─── Text to read ───
**Kernel Method challenge**

# Initialization and data preparation

* Data are loaded and standardized with zero mean and unit variance


In [1]:
import numpy as np
import matplotlib.pyplot as plt
import pandas as pd

In [2]:
# Load and standardize features by removing the mean and scaling to unit variance
StandardScaler = lambda df: (df-df.mean())/df.std()

XTrain0 = pd.read_csv('./data/Xtr0_mat100.csv', sep=' ', header=None)
XTrain1 = pd.read_csv('./data/Xtr1_mat100.csv', sep=' ', header=None)
XTrain2 = pd.read_csv('./data/Xtr2_mat100.csv', sep=' ', header=None)


XTest0 = (pd.read_csv('./data/Xte0_mat100.csv', sep=' ', header=None)-XTrain0.mean())/XTrain0.std()
XTest1 = (pd.read_csv('./data/Xte1_mat100.csv', sep=' ', header=None)-XTrain1.mean())/XTrain1.std()
XTest2 = (pd.read_csv('./data/Xte2_mat100.csv', sep=' ', header=None)-XTrain2.mean())/XTrain2.std()

YTrain0 = pd.read_csv('./data/Ytr0.csv', usecols = ['Bound'])
YTrain1 = pd.read_csv('./data/Ytr1.csv', usecols = ['Bound'])
YTrain2 = pd.read_csv('./data/Ytr2.csv', usecols = ['Bound'])


XTrain0 = StandardScaler(XTrain0)
XTrain1 = StandardScaler(XTrain1)
XTrain2 = StandardScaler(XTrain2)

# Baseline Model: Ridge Regression on the numerical features (from scratch)


This section contains:

* The implementation of the Ridge Regression from scratch
* A comparison of the results with the one provided by the sklearn implementation. Such test is performed using part of the training set for training and the rest for testing and to compute performances accuracy.
─── Records ───
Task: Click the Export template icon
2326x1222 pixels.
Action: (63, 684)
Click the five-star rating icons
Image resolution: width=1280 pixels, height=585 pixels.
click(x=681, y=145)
───
- [Instructions]:
#1 In the kernel method notebook, translate "Data are loaded and standardized with zero mean and unit variance" into Spanish.
#2 Repeat the part of the kernel method notebook starting with "XTrain1 = pd.read_csv('./data/Xtr1_mat100.csv', sep='" and going on through "sep=' ', header=None)-XTrain0.mean())/XTrain0.std()".
Rely on the kernel method notebook alone.

- [Responses for each task]:
#1 Los datos se cargan y se estandarizan con media cero y varianza unitaria.

#2
XTrain1 = pd.read_csv('./data/Xtr1_mat100.csv', sep=' ', header=None)
XTrain2 = pd.read_csv('./data/Xtr2_mat100.csv', sep=' ', header=None)


XTest0 = (pd.read_csv('./data/Xte0_mat100.csv', sep=' ', header=None)-XTrain0.mean())/XTrain0.std()